秦晟北的黑眸沉沉,照不進光亮,周身的戾氣濃重。
“有說什麼原因嗎?”傅瑾川不太怕死,繼續問道,“顧及她家人?”
“不是……”
秦晟北菲薄的唇瓣微抿,“她不喜歡我。”
“怎麼可能?”傅瑾川坐直身體,作為旁觀者,他倒是看得很清楚,溫南溪對秦晟北,一定不是沒有感覺。

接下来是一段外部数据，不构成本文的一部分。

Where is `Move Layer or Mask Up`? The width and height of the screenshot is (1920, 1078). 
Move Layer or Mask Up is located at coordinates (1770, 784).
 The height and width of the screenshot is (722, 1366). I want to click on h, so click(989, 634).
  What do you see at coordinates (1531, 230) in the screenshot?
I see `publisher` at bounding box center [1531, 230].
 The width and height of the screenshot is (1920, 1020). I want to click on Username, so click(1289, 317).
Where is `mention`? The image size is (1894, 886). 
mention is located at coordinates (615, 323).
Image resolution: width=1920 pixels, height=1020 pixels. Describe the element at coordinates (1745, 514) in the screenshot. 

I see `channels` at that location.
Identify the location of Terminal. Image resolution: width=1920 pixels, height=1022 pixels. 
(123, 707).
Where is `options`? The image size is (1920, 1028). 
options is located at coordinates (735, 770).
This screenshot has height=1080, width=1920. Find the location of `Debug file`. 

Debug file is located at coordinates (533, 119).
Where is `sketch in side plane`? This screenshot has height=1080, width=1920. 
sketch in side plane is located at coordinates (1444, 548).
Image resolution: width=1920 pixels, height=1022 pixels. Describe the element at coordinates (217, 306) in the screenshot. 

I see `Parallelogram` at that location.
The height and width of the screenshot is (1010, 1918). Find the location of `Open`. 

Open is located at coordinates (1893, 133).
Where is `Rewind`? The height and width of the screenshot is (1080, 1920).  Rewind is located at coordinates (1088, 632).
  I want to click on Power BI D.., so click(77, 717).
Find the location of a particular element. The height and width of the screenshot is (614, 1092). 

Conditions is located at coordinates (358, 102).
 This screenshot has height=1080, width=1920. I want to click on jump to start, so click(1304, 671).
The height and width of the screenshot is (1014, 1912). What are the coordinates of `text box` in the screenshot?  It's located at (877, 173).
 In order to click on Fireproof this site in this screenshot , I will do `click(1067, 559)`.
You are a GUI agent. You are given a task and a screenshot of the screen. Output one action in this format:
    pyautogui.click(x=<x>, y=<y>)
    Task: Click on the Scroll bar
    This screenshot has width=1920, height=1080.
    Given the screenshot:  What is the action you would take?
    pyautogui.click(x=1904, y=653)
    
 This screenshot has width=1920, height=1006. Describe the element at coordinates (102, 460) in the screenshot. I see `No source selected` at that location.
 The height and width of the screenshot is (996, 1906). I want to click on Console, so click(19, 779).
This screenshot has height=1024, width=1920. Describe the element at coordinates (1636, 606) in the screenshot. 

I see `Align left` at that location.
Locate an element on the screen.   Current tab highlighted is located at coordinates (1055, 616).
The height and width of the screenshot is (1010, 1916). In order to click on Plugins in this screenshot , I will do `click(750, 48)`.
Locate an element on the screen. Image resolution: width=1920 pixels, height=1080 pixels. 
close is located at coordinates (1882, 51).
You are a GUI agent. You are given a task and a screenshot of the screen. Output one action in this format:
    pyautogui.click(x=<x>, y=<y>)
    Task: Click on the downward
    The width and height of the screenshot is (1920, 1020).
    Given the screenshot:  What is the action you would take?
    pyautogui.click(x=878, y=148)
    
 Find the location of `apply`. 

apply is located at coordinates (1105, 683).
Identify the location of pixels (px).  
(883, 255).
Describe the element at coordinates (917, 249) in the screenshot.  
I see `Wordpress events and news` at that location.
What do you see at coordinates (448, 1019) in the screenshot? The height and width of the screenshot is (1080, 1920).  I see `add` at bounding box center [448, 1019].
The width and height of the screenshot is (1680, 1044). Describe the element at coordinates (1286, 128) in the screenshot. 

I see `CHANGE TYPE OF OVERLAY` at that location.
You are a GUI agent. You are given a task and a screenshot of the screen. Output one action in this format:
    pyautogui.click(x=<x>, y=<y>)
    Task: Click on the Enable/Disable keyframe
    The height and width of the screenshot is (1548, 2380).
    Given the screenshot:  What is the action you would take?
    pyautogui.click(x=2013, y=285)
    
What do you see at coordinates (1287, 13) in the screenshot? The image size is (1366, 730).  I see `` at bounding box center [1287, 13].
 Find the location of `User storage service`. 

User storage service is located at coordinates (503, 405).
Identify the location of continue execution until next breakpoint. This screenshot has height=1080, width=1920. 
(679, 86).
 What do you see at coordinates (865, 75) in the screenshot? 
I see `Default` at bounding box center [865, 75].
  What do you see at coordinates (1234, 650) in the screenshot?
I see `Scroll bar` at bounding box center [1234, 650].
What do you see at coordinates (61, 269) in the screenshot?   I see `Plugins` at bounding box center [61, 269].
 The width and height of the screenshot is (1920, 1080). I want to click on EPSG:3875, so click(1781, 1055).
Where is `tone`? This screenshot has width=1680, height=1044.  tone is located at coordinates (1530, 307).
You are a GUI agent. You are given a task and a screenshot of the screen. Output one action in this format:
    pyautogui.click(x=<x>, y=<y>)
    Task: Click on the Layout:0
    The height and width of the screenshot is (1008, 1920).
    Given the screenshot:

秦晟北扯出一聲冷笑,“她親口說的,甚至怕她的拒絕會觸怒我,影響到她弟弟的手術,她……”
他頓住,胸口躁意層疊翻湧,他倒了滿杯酒仰頭喝掉,一陣辛辣入喉。
“不太對啊,就算她拒絕,你也不至於小氣到動她弟弟,這個理由站不住腳。”
傅瑾川眉間微蹙,“難不成她就這麼不瞭解你?”
秦晟北眸色晦暗,他也以為,溫南溪多少對他是有點了解的。
“要不查一下溫南溪?”
秦晟北眉間微蹙,無聲地看著傅瑾川。
傅瑾川聳了聳肩,“查一查,到底是別有原因,還是她真的另有所愛,不就一清二楚了嗎?”